His point in a nutshell- foreign military power is no substitute for a legitimate federal government. The US doesn't need a large occupation force to conduct anti-terrorist operations, and military forces are terribly ineffective at nation building. Hence sending in more troops is a waste of lives and money.
Friedman does not dwell on the political calculus that encourages both parties to support escalation, but it's not hard to see. First there is a perception that while Iraq is 'lost' Afghanistan can still be 'won', and having more troops there increases the chance of winning. Afghanistan is salve and distraction from our losses in Iraq. Escalation also serves as political cover; candidates who would withdraw troops from Iraq can still claim the mantle of militarism by sending them elsewhere. There is a third reason for sending troops to Afghanistan, one that somewhat undermines Friedman's argument.
I'd argue that eastern Afghanistan and Pakistan are more important to America's national security then Iraq. First, Pakistan is an unstable country with nuclear weapons. Anything is possible there, and a significant area troop presence creates options. Second, the worst people are there. Osama Bin Laden and his followers, the people who actually did attack the U.S., are there.

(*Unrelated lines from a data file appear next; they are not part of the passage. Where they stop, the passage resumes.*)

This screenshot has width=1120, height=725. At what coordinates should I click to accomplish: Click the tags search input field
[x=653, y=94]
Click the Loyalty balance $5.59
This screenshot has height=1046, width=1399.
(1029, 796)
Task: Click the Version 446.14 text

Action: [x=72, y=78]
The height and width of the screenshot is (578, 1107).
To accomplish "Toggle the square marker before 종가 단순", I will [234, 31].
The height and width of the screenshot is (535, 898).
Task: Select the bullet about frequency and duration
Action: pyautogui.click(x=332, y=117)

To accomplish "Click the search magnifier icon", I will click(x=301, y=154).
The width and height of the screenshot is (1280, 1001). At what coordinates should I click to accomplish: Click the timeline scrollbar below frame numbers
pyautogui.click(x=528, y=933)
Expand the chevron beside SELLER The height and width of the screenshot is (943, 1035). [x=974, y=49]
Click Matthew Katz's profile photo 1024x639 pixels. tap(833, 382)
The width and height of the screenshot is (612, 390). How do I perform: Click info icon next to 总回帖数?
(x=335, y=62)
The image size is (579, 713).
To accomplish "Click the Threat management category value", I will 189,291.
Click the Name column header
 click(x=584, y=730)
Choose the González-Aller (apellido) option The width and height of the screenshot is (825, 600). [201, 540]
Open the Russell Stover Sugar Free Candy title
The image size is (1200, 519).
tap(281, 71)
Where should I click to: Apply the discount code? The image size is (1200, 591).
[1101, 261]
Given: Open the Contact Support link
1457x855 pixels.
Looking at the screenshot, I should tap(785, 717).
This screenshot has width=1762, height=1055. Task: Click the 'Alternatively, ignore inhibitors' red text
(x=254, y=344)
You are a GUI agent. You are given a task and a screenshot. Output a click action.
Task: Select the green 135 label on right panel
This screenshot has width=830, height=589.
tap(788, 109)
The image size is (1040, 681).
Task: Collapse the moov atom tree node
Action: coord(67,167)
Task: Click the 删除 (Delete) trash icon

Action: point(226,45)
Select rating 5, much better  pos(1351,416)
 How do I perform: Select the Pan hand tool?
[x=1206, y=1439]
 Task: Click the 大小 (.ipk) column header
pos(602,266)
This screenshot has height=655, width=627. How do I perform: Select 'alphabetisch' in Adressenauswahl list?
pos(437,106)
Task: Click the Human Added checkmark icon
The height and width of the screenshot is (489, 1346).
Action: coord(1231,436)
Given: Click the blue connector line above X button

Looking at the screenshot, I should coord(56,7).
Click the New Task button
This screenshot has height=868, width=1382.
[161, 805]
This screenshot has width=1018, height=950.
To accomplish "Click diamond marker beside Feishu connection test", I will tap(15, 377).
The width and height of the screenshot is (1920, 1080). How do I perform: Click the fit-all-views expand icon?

More troops permit more effective cordon and search operations. In sum, Afghanistan and Pakistan possess real WMD, and real people who have demonstrated the will and ability to launch attacks on U.S. soil. Iraq (and Iran) possess neither.
That's a relatively small problem though, because that only works if you think military forces in Afghanistan won't be used for nation building, and they almost certainly will be. It's worth thinking about what that is likely to accomplish.